Fracking gas in the US will be over before 2020.

> fuel to run them is bought. In sunny regions such as California, then,
> photovoltaic power could already compete without subsidy with the more

And not in sunny regions, too. Germany's photovoltaics is already
competitive. You can harvest about 2-3x from the same panel in
places with higher flux.

> expensive parts of the traditional power market, such as the
> natural-gas-fired “peaker” plants kept on stand-by to meet surges in
> demand.

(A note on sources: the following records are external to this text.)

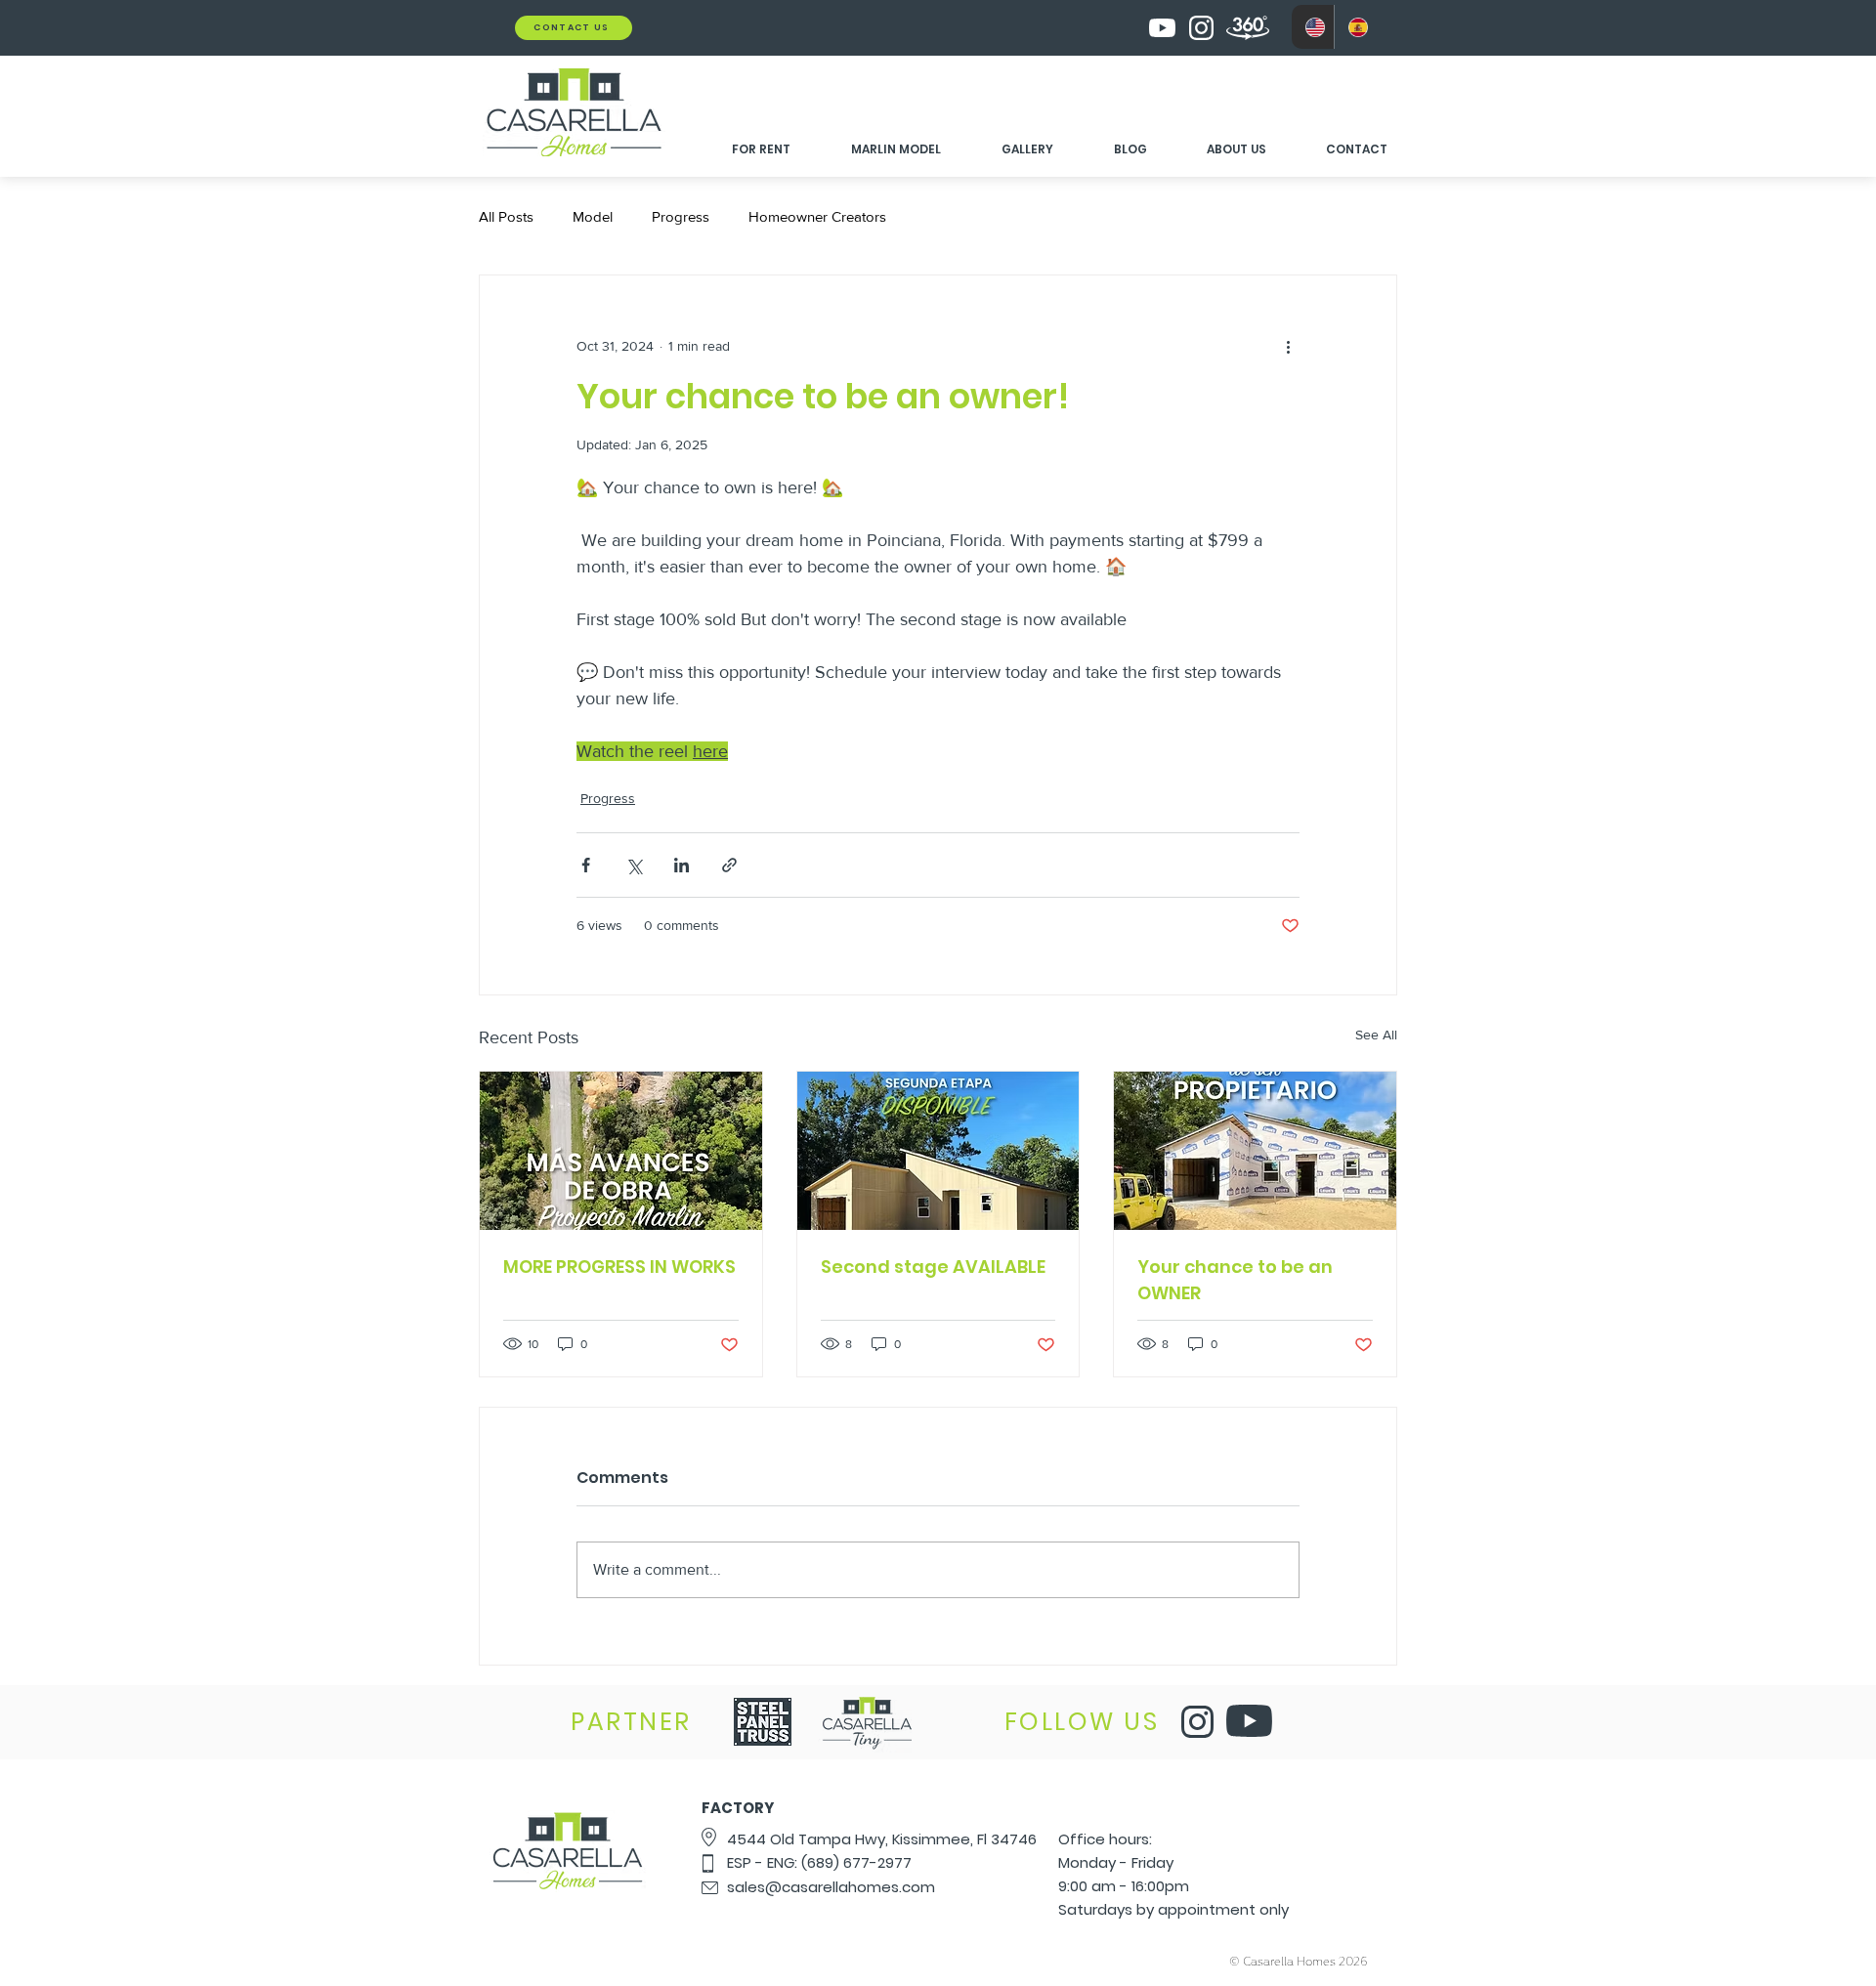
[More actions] (1288, 346)
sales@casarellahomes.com (831, 1887)
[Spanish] (1355, 27)
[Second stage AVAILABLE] (938, 1151)
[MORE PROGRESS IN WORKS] (621, 1151)
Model (593, 216)
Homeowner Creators (817, 216)
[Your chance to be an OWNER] (1255, 1151)
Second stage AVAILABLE (933, 1266)
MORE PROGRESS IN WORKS (619, 1266)
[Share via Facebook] (585, 865)
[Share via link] (729, 865)
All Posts (506, 216)
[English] (1313, 27)
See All (1376, 1034)
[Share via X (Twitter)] (633, 865)
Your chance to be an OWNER (1235, 1279)
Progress (680, 216)
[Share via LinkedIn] (681, 865)
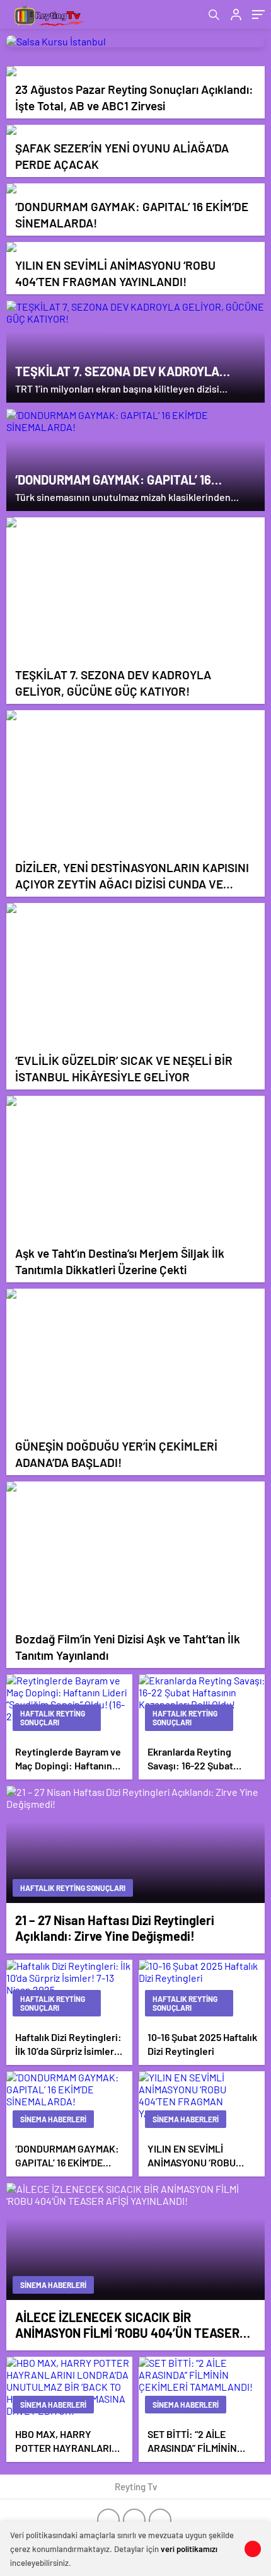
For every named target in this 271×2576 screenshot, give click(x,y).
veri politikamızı (189, 2549)
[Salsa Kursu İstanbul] (135, 41)
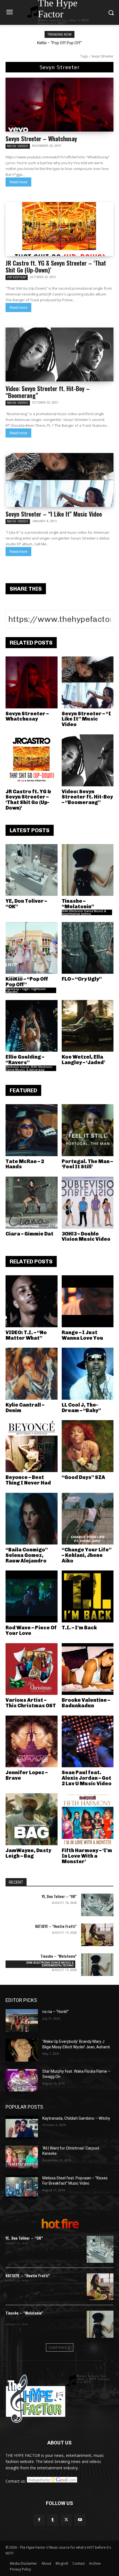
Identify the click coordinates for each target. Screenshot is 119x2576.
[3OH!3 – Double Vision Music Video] (88, 1203)
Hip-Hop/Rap (16, 277)
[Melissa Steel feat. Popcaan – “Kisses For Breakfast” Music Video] (22, 2187)
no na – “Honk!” (55, 2011)
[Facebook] (39, 2519)
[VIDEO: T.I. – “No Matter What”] (32, 1301)
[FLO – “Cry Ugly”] (88, 948)
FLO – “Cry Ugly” (82, 979)
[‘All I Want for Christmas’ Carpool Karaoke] (22, 2157)
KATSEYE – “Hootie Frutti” (56, 1926)
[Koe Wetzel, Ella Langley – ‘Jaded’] (88, 1026)
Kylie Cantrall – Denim (25, 1407)
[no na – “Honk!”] (22, 2020)
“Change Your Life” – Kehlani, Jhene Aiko (87, 1555)
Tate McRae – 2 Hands (25, 1164)
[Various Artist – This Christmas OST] (32, 1669)
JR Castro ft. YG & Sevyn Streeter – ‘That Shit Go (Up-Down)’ (56, 266)
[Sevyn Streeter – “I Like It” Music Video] (59, 480)
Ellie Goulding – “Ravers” (25, 1060)
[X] (66, 2519)
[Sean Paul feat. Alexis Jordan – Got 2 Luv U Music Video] (88, 1742)
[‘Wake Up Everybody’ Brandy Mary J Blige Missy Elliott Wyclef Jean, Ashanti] (22, 2050)
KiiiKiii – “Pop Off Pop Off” (59, 43)
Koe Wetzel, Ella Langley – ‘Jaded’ (83, 1060)
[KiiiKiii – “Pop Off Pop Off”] (32, 948)
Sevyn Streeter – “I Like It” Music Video (54, 513)
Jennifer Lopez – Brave (27, 1775)
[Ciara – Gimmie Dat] (32, 1203)
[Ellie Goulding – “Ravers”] (32, 1026)
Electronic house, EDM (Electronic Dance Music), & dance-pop (29, 1068)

Moreover, technological developments that have been proved in
> the laboratory but have not yet moved into the factory mean Swanson’s
> law still has many years to run.
> Running a solar power station is cheap because the fuel is free
> 
> Comparing the cost of wind and solar power with that of coal- and
> gas-fired electricity generation is more than just a matter of comparing
> the costs of the plant and the fuel, of course. Reliability of supply is
> a crucial factor, for the sun does not always shine and the wind does
> not always blow. But the problem of reliability is the subject of

And the coal will not always be available.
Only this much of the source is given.